In an official explanation, the interior ministry stated that there is no “necessity to extend the ban” – which was last prolonged in February – due to work on a new border wall being almost complete.

Yesterday, the Polish border guard’s spokesman, Anna Michalska, told the Polish Press Agency (PAP) that the 187-kilometre wall, construction of which began in January, would be finished “as planned by the end of June”. After the physical barriers are complete, work will begin on the electronic elements of the wall.

Last year, as tens of thousands of people – mainly from the Middle East, Africa and Asia – tried to cross into Poland from Belarus, the government initially announced a state of emergency at the border that banned entry for non-residents. When that expired, it was replaced by newly introduced legislation to the same effect.

Last week, the interior minister, Mariusz Kamiński, announced that “on 1 July the ordinance on a temporary ban on entering 183 municipalities on the border area in Podlaskie and Lublin provinces will expire”.

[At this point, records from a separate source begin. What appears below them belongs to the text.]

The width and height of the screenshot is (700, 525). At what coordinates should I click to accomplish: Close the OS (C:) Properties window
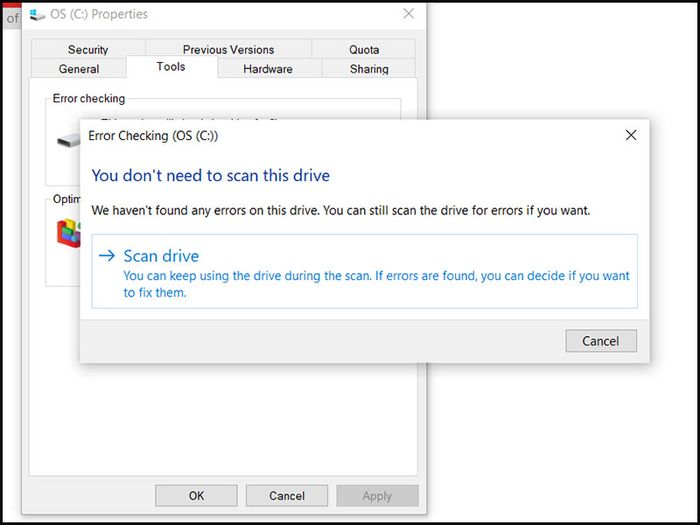click(x=408, y=14)
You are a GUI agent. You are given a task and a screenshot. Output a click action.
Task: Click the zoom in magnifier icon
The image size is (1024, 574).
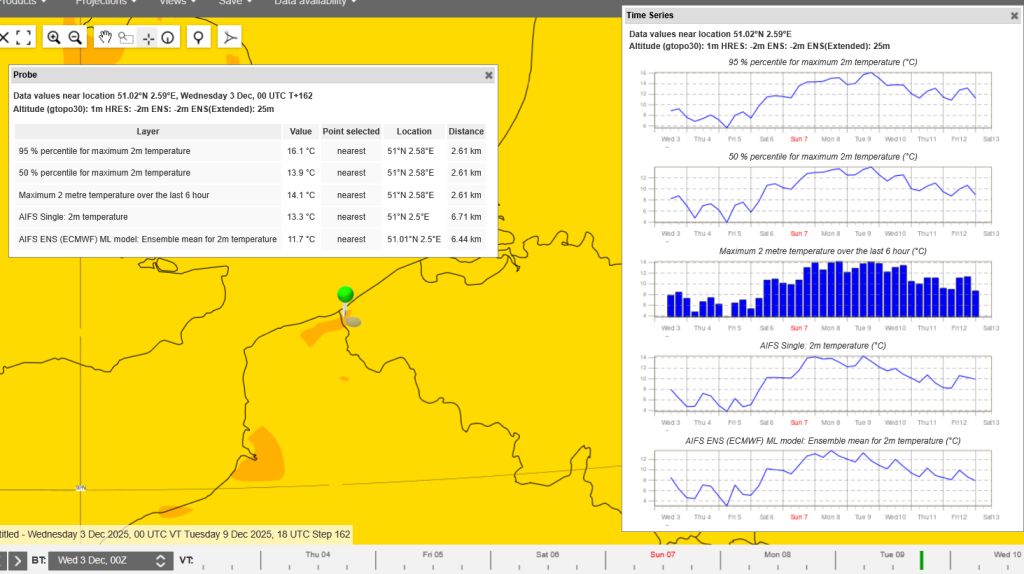pos(54,38)
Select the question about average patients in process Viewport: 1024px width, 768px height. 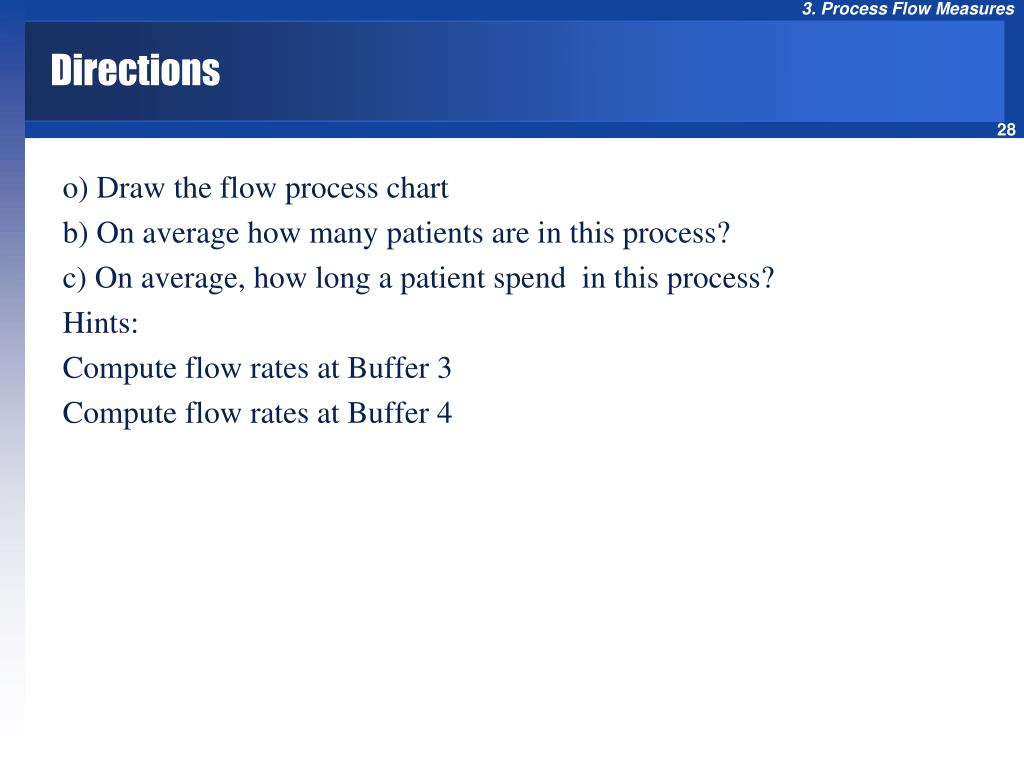click(x=396, y=234)
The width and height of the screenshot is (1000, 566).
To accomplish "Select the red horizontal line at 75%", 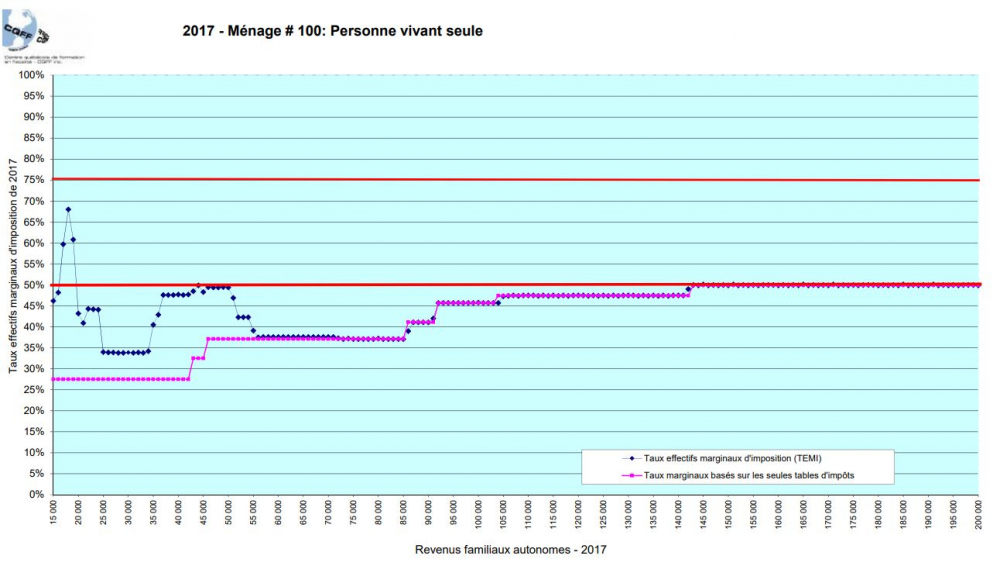I will coord(500,180).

According to a further statement by the ministry, the only restriction that will remain in place – initially for 30 days – is a ban on entering an area within 200 meters of the border in Podlaskie province, due to the ongoing “installation of electronic elements of the wall”.

The government last year pledged to create an “impenetrable” wall, equipped with motion sensors and a monitoring system. The total estimated cost of the project is 1.6 billion zloty (€348 million).

Without the wall in place, “hundreds of thousands of migrants would pass through” the unprotected border, warned Prime Minister Mateusz Morawiecki earlier this year. Hundreds of scientists, however, have signed a letter warning that the construction will have a “devastating” effect on the environment.

On 9 June, the border guard noted that it had recorded almost 5,500 attempts to illegally cross into Poland from Belarus so far this year. Those figures are much lower than in 2021 when 17,500 such attempts were recorded in October alone at the peak of the crisis.